*Material*
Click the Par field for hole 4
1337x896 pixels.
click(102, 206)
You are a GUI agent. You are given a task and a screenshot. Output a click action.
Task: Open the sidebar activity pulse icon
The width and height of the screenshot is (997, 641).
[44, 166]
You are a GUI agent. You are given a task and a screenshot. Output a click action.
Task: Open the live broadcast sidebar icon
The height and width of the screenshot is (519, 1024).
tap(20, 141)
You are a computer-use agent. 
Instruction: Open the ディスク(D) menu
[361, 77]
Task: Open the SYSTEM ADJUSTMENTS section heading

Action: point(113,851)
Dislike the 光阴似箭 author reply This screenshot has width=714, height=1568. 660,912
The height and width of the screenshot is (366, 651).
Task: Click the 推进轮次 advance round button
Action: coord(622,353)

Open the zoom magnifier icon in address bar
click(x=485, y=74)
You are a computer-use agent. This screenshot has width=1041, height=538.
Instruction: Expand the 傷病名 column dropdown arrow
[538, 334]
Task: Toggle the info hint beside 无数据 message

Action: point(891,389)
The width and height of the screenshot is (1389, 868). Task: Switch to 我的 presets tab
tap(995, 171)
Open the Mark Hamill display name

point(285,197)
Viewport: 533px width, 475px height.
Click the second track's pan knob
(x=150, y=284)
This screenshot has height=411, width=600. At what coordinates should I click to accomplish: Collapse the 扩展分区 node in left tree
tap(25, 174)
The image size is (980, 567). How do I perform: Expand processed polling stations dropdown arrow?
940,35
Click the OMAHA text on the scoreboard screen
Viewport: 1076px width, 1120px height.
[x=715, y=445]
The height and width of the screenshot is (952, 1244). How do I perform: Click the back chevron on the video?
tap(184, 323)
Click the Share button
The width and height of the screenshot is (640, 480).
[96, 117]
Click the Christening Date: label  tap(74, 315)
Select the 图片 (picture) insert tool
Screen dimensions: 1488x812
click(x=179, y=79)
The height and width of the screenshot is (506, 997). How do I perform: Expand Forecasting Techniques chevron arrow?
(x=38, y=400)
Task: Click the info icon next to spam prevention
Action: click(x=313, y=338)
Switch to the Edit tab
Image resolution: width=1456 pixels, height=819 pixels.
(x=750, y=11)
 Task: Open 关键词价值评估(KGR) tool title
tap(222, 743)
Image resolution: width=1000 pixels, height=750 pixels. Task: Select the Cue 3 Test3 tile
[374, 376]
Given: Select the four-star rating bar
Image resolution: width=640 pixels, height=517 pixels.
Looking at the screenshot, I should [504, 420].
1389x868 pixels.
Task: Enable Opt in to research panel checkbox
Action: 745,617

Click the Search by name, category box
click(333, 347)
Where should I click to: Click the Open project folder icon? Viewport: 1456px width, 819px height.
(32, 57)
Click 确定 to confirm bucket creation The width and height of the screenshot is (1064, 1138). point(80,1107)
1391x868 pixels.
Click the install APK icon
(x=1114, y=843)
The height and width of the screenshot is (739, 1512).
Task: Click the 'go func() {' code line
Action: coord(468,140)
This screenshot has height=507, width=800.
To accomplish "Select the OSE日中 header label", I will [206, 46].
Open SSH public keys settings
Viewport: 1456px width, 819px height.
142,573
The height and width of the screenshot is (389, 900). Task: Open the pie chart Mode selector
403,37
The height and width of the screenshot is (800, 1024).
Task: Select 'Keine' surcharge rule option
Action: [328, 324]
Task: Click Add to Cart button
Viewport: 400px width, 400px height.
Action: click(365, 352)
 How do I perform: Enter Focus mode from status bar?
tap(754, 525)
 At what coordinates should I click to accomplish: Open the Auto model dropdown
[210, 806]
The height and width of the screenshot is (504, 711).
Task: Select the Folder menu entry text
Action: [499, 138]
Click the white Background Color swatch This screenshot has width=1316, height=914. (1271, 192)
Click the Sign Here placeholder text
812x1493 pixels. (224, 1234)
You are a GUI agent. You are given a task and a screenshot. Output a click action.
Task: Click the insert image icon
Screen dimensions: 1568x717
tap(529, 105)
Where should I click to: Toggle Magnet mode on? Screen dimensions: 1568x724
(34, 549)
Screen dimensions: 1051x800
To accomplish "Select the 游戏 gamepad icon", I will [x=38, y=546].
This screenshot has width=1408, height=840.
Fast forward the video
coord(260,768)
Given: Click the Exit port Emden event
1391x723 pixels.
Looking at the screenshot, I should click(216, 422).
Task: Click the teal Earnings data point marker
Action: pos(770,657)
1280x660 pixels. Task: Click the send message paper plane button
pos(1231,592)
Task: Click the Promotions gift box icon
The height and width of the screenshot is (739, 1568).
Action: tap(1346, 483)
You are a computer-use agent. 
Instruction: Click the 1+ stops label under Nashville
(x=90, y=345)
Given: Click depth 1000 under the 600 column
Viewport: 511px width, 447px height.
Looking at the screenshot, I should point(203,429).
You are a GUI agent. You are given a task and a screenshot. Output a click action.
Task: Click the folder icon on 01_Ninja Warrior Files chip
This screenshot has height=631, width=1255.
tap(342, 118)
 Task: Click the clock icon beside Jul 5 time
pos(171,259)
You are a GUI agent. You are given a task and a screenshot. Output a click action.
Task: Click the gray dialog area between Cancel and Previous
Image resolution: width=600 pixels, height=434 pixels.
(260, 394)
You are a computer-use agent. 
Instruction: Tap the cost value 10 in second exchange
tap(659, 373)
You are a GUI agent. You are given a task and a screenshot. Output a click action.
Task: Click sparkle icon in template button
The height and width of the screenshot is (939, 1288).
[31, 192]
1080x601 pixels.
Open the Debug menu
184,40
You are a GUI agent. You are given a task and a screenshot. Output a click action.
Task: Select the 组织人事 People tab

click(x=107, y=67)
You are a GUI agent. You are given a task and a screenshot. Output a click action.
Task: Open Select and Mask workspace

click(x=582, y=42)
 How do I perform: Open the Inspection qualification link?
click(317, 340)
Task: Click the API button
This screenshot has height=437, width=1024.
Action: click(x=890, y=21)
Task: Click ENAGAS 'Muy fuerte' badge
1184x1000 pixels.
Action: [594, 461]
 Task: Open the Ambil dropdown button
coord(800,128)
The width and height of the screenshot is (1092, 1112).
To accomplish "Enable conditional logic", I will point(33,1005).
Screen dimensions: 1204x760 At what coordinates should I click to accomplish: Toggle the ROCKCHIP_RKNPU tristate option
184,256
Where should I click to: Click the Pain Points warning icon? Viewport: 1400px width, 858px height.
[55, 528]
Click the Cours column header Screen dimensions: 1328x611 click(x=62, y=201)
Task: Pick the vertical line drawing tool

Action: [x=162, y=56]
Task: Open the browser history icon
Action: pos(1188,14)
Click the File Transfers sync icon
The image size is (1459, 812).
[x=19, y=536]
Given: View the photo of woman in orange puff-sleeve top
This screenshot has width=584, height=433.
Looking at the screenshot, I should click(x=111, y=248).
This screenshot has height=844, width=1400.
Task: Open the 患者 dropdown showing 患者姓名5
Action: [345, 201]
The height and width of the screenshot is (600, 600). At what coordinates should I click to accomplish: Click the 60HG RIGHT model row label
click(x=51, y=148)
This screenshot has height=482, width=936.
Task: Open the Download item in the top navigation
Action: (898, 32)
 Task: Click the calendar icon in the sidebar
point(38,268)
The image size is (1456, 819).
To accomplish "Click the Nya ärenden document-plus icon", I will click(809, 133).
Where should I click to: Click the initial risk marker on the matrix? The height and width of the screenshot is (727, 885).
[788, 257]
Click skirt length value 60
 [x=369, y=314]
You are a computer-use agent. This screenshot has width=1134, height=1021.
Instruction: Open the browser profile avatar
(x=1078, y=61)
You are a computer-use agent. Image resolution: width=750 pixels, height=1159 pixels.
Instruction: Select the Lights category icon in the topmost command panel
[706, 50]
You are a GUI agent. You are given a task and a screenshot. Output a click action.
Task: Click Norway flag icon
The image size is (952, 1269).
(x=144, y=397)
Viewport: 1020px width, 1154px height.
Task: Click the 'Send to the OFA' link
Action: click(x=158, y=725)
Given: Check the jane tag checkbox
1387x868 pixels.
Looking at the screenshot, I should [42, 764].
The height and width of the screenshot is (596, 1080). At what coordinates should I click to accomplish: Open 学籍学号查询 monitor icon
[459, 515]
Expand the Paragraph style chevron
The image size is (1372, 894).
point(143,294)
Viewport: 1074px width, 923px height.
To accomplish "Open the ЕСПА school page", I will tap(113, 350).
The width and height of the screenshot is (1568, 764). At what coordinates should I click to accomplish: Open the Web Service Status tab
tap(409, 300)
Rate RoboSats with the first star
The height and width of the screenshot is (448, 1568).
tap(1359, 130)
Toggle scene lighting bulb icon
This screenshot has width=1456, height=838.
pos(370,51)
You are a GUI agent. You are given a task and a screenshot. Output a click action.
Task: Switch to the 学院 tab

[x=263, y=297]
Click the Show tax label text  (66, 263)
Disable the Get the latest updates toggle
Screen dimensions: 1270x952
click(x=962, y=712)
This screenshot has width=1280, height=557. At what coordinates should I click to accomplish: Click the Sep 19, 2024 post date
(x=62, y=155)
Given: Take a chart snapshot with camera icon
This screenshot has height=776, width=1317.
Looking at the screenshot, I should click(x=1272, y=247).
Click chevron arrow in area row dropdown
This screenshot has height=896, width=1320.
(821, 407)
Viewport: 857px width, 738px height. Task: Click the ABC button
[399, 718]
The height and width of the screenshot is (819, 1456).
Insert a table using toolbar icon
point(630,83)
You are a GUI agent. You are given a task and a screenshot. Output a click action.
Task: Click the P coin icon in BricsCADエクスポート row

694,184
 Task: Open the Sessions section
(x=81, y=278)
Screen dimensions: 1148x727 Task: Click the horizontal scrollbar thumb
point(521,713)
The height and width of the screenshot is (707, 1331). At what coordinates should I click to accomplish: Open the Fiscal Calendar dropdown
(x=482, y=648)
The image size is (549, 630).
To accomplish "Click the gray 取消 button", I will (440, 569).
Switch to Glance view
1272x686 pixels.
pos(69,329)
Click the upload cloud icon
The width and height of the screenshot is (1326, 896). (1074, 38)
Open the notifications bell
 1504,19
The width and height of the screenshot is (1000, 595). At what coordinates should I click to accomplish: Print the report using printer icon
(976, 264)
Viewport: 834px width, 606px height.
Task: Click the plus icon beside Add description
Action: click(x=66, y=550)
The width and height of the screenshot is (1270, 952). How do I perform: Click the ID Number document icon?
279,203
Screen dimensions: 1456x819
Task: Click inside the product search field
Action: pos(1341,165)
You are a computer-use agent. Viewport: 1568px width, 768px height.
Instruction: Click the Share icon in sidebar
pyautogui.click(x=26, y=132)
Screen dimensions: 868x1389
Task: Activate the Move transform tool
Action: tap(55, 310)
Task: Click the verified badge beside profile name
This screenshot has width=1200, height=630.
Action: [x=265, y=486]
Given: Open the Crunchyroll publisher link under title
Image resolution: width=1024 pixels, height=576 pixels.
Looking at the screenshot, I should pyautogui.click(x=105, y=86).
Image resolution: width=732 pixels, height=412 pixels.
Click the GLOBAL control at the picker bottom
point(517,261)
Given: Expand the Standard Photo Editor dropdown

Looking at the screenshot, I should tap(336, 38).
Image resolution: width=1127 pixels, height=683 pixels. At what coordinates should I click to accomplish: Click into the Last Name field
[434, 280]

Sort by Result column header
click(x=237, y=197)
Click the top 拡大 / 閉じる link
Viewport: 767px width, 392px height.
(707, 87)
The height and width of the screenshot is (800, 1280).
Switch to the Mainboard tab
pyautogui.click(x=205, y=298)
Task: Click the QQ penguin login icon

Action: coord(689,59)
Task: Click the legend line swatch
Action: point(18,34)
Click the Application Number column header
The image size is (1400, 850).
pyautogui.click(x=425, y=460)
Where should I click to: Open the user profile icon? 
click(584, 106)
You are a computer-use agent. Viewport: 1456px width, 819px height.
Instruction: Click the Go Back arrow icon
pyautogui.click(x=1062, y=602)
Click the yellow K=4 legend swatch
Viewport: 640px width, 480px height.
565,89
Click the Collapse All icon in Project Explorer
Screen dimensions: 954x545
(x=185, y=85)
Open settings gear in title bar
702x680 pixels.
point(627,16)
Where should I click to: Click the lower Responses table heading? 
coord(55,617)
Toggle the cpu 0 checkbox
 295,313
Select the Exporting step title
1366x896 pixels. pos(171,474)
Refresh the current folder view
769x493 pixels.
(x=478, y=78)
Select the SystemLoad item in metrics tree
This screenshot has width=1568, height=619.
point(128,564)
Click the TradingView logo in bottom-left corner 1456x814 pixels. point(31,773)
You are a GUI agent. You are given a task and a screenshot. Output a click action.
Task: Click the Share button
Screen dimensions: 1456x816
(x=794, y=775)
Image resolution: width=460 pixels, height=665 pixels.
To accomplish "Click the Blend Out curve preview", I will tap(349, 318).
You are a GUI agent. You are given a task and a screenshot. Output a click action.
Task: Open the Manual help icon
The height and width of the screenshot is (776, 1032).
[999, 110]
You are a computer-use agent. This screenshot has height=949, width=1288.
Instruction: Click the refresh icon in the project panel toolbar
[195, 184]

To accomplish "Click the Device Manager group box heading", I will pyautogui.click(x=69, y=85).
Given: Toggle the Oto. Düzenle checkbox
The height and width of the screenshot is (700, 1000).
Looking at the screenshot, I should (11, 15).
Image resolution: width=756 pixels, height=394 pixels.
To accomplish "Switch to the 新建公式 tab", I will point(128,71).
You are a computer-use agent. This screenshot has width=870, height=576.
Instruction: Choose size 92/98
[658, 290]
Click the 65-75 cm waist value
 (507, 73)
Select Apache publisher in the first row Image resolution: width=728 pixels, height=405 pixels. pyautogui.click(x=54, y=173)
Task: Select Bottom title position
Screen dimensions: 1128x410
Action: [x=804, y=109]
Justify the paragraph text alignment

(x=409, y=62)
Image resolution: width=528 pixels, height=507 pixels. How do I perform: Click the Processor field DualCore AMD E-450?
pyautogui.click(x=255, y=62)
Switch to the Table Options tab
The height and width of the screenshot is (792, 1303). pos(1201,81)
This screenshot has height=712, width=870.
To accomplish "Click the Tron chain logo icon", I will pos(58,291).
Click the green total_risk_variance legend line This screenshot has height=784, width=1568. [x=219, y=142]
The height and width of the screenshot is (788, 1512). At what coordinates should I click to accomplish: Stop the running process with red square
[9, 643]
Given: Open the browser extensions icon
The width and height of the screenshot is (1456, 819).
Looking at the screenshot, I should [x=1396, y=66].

*Task description*
Edit the entries between the lines holding "has width=870, height=576." and "The height and width of the screenshot is (792, 1303).", inclusive, changing "Table Options" to "Layout Options" and leaving all else as it is. Return only those lines.

*Reply*
You are a computer-use agent. This screenshot has width=870, height=576.
Instruction: Choose size 92/98
[658, 290]
Click the 65-75 cm waist value
 (507, 73)
Select Apache publisher in the first row Image resolution: width=728 pixels, height=405 pixels. pyautogui.click(x=54, y=173)
Task: Select Bottom title position
Screen dimensions: 1128x410
Action: [x=804, y=109]
Justify the paragraph text alignment

(x=409, y=62)
Image resolution: width=528 pixels, height=507 pixels. How do I perform: Click the Processor field DualCore AMD E-450?
pyautogui.click(x=255, y=62)
Switch to the Layout Options tab
The height and width of the screenshot is (792, 1303). pos(1201,81)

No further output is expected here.